Data provided ::

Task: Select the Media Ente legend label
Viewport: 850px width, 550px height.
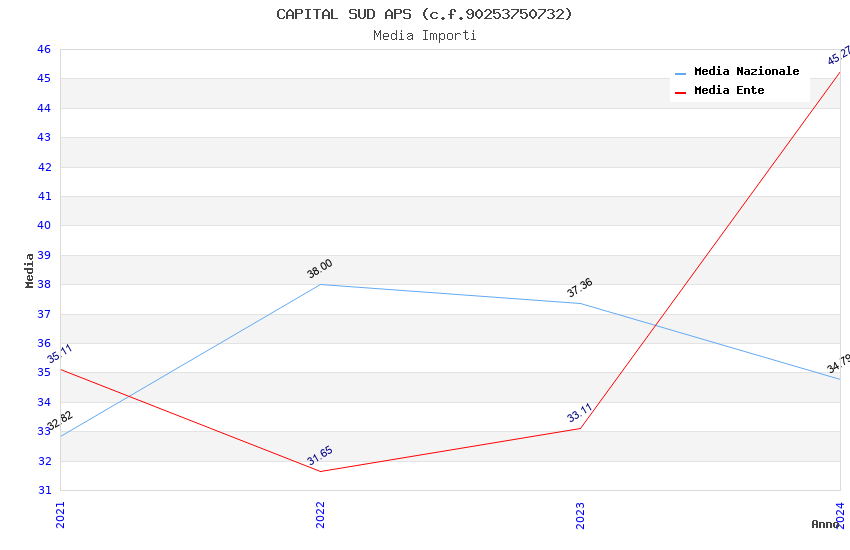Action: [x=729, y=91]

* * *

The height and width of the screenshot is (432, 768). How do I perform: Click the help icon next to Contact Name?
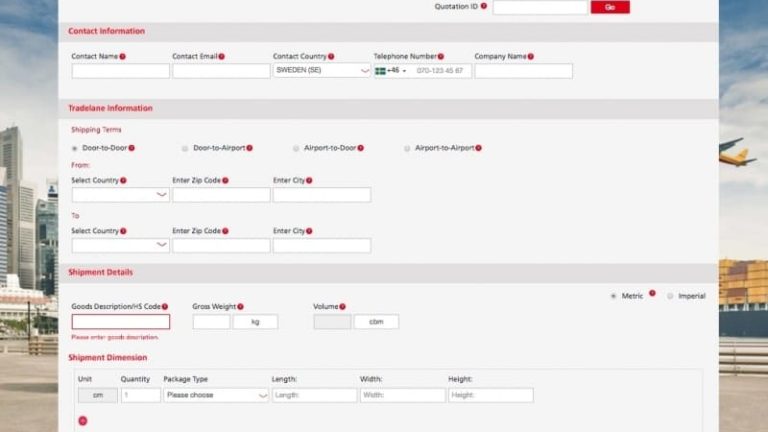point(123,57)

Task :: Can you turn the records, starting with the line containing "The height and" and going on through the line containing "point(123,57)", into a JSON list of strings with one string per line and no blank lines? Leave the pictures out.

Solution to this problem ::
[
  "The height and width of the screenshot is (432, 768). How do I perform: Click the help icon next to Contact Name?",
  "point(123,57)"
]